I'm going to suggest you start with
Code: Select all   Expand viewCollapse view
=mid(A1;6;len(a1))
in B1
Then copy that down for each row that has data.
Then use your formula in C, changing the range column from A to B

As to adding exceptions, I can't advise on that without an example of the exceptional data.
OpenOffice 4.1.6 and LibreOffice 6.0.6.2 on Windows 7 Pro & Ultimate
If you believe your problem has been resolved, please go to your first post in this topic, click the Edit button and add [Solved] to the beginning of the Subject line.
User avatar
RusselB
Moderator
 
Posts: 5398
Joined: Fri Jan 03, 2014 7:31 am
Location: Sarnia, ON

Re: Find duplicate values in a column row

Postby bhcmtr » Fri May 17, 2019 11:37 am

Thank you RusselB for the reply.

It was really helpful and I going to integrate your solution into my table. Now I have to find a way how to read the text separately for dips before and after the the dash mark.

Thank you in advance for all helps.
apache openoffice 4.1.4
bhcmtr
 
Posts: 9
Joined: Thu May 16, 2019 2:25 pm

Re: Find duplicate values in a column row

Postby robleyd » Fri May 17, 2019 11:48 am

I don't understand what you mean by "dips before and after the the dash mark"; but you can use SEARCH() to find the position of of a sub-string in a string. Then you can manipulate the string as you need with other text functions.
Cheers
David
Apache OpenOffice Developer Build 4.2.0 9820 - Slackware 14.2 - 64 bit
LibreOffice 6.0.7.3 - Slackware 14.2 - 64 bit
Apache OpenOffice 4.1.4 - Windows 7 Virtual machine
User avatar
robleyd
Moderator
 
Posts: 2936
Joined: Mon Aug 19, 2013 3:47 am
Location: Murbko, Australia

Re: Find duplicate values in a column row

Postby bhcmtr » Sat May 18, 2019 11:58 am

My idea is to find out dups information. My decision for now is to indicate and remove time frame and to separate team names.

example:
18:00FK Inter Bratislava - FK SamorinLive

Decision:
=MID(A5;6;LEN(A5)) ---> FK Inter Bratislava - FK SamorinLive

into next step I separate team names into 2 columns:
first column: =MID(F5;1;SEARCH(" - ";F5;1)) --->FK Inter Bratislava
second column: =MID(F5;SEARCH(" - ";F5);100) ---> - FK SamorinLive
and with this formula I check each column for duplicates: =IF(COUNTIF($G4:$G$10008;G4)>1;"Duplicate";"")

as you can see from the second column there is with " - " symbol and if its possible in the same row I would like to remove / hide "live" text.

Also I try to check out the result of 1`st and 2`nd row with this formula but not indicate feedback if the text is not entered manually:
IF(ISERROR(INDEX(G$4:G$99;MATCH(J4;G$4:G$99;0)));"";INDEX(G$4:G$99;MATCH(J4;G$4:G$99;0)))


Thanks in advance for any help you are able to provide.
apache openoffice 4.1.4
bhcmtr
 
Posts: 9
Joined: Thu May 16, 2019 2:25 pm

Re: Find duplicate values in a column row

Postby keme » Wed May 22, 2019 2:11 pm

The separate data elements need to go in separate columns for this to be manageable.
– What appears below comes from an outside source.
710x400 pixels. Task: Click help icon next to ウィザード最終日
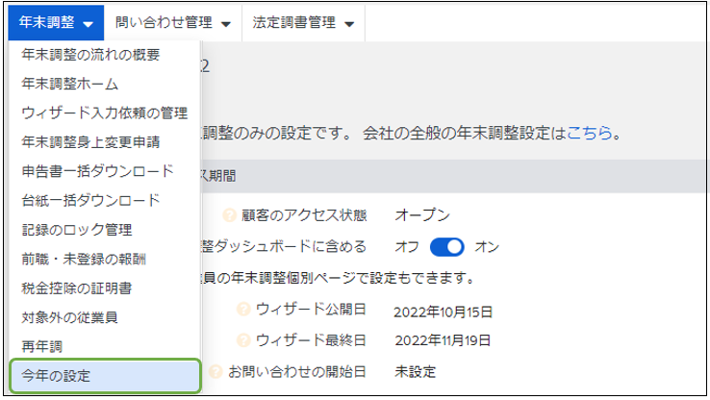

Splitting an input line into separate elements is one phase of the process known as "parsing".

There is no builtin function in Calc (or other spreadsheets I know of) for parsing text input. You have to go one level lower, locating the required separation between input elements and using that location as a "split point". See attached file.

Note the use of TRIM() to remove superfluous spaces.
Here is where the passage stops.